- [Required work]:
The required result is an exact copy of every line from the one with "Viewport: 1456px width, 819px height." through the last line below, with the pictures left out.

Saved data entries:
----

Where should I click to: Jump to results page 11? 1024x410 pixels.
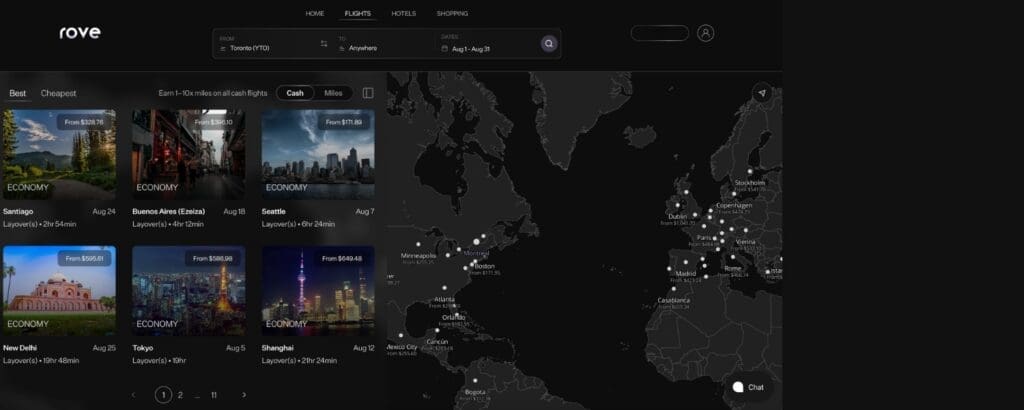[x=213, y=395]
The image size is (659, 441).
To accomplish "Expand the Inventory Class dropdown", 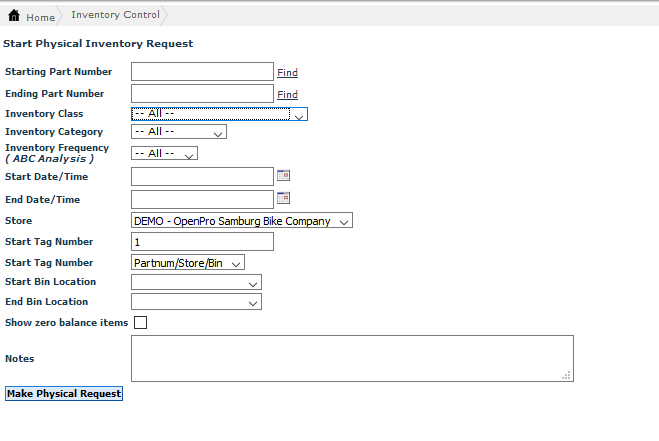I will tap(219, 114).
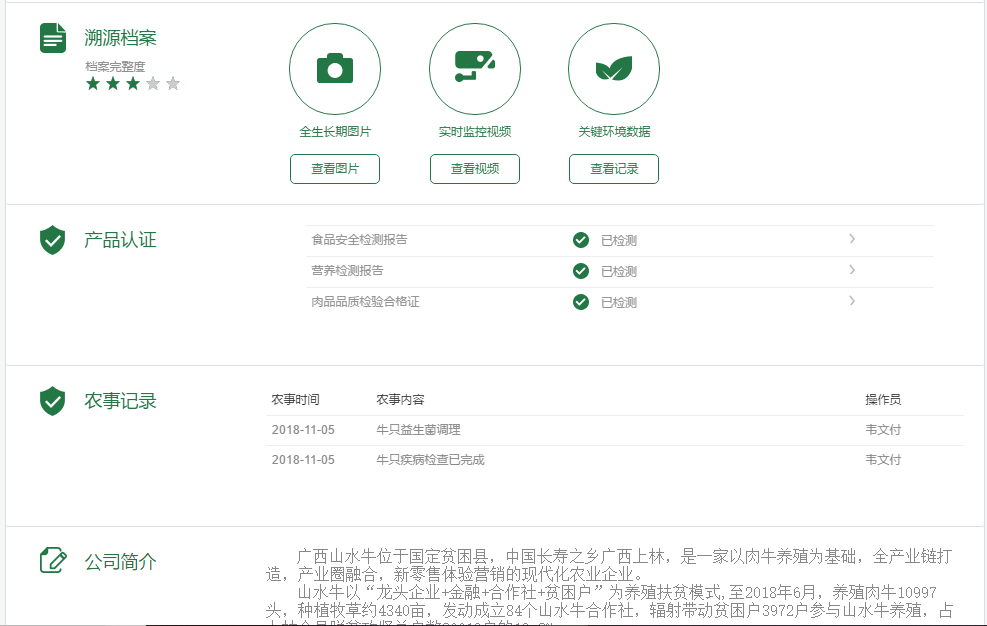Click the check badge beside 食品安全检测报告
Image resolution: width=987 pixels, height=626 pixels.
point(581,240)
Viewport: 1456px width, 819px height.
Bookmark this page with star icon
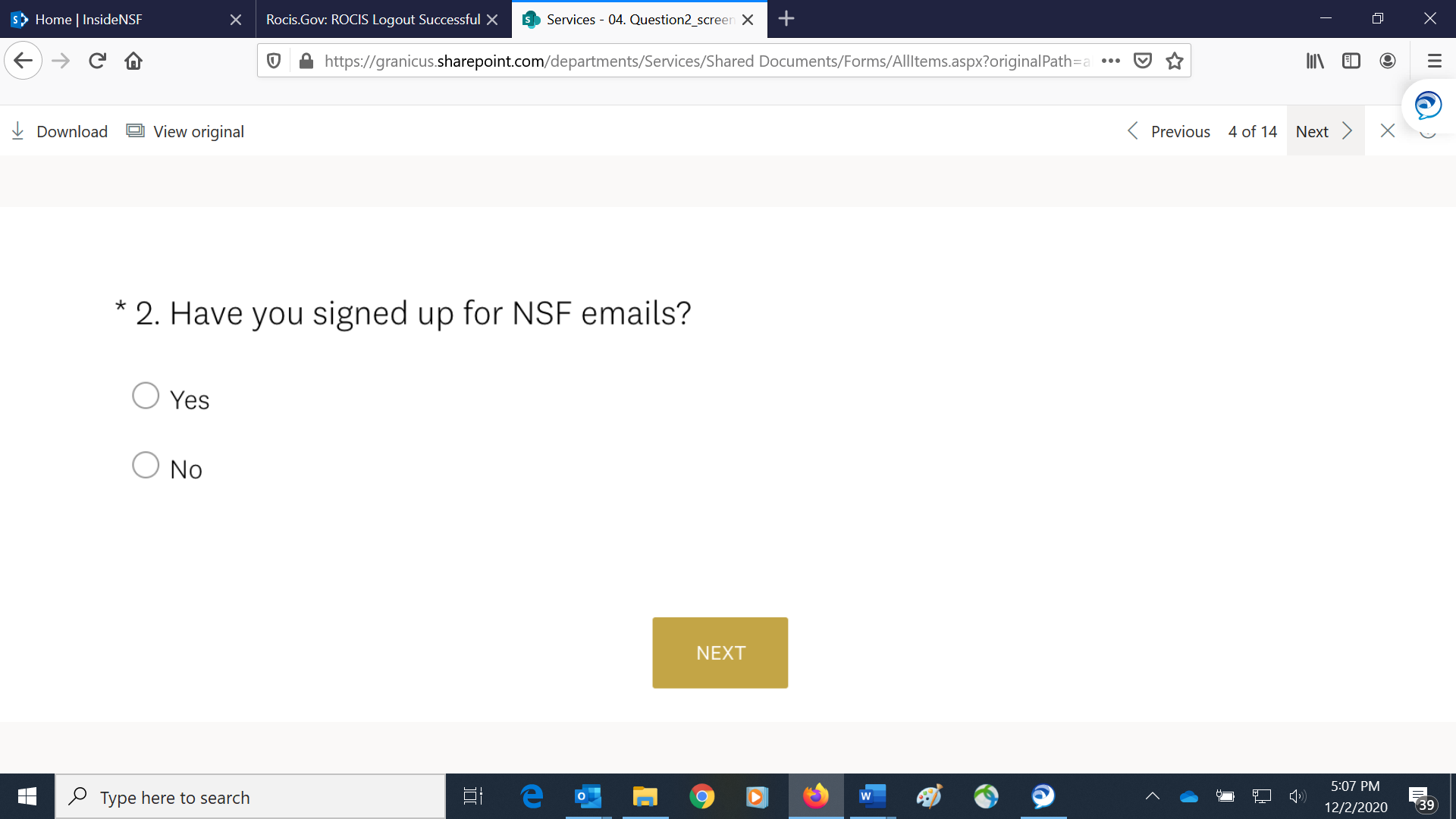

----

- [Expected answer]:
Viewport: 1456px width, 819px height.
Bookmark this page with star icon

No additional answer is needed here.